**Your instructions**. Look through the data for the string "agent". Copy every line where it is found.

**Records supplied**.

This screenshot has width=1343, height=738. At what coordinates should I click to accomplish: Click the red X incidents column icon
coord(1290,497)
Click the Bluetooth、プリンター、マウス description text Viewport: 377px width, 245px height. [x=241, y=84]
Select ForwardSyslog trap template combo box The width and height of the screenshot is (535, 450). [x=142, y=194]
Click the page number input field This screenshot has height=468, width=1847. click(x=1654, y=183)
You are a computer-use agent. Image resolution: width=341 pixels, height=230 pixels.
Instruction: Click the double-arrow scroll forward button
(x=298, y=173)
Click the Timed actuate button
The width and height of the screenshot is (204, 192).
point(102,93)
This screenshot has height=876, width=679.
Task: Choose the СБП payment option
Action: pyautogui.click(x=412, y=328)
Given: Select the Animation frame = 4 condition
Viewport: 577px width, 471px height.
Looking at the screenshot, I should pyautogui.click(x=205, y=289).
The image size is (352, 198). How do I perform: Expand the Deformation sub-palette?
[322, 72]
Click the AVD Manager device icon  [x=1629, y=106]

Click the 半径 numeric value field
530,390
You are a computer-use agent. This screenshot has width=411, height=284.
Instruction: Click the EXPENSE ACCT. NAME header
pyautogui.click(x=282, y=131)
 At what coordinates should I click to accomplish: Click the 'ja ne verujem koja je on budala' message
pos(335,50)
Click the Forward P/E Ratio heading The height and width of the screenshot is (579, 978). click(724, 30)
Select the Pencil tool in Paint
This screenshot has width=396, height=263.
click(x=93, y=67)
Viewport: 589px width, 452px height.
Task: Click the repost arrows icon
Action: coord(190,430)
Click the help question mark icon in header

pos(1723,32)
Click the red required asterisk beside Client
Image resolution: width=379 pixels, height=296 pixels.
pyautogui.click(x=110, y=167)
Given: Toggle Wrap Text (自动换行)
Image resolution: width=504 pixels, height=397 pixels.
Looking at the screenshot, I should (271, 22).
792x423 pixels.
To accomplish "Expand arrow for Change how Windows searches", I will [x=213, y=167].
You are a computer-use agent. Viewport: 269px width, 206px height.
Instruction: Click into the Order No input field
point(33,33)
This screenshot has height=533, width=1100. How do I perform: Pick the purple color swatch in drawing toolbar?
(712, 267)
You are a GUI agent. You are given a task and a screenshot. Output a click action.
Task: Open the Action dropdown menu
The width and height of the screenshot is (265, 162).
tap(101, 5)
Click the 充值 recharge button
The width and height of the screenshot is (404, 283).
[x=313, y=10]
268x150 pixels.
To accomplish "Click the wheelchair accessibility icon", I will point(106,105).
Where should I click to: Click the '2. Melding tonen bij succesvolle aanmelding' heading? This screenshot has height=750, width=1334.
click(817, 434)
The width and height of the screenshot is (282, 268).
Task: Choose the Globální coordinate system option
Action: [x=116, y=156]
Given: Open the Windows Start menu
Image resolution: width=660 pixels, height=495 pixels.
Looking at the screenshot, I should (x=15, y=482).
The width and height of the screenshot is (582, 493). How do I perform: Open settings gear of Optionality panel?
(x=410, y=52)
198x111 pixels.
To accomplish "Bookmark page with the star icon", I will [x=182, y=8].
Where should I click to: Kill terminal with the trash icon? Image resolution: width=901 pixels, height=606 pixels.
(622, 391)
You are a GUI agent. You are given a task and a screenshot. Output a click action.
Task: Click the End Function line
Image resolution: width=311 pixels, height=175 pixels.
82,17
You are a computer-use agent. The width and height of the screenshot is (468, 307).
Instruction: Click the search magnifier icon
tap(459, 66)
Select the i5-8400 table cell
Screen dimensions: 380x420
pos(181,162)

**Your response**.
You are a computer-use agent. Image resolution: width=341 pixels, height=230 pixels.
You are a computer-use agent. This screenshot has width=411, height=284.
You are a computer-use agent. Viewport: 269px width, 206px height.
You are a GUI agent. You are given a task and a screenshot. Output a click action.
You are a GUI agent. You are given a task and a screenshot. Output a click action.
You are a computer-use agent. The width and height of the screenshot is (468, 307).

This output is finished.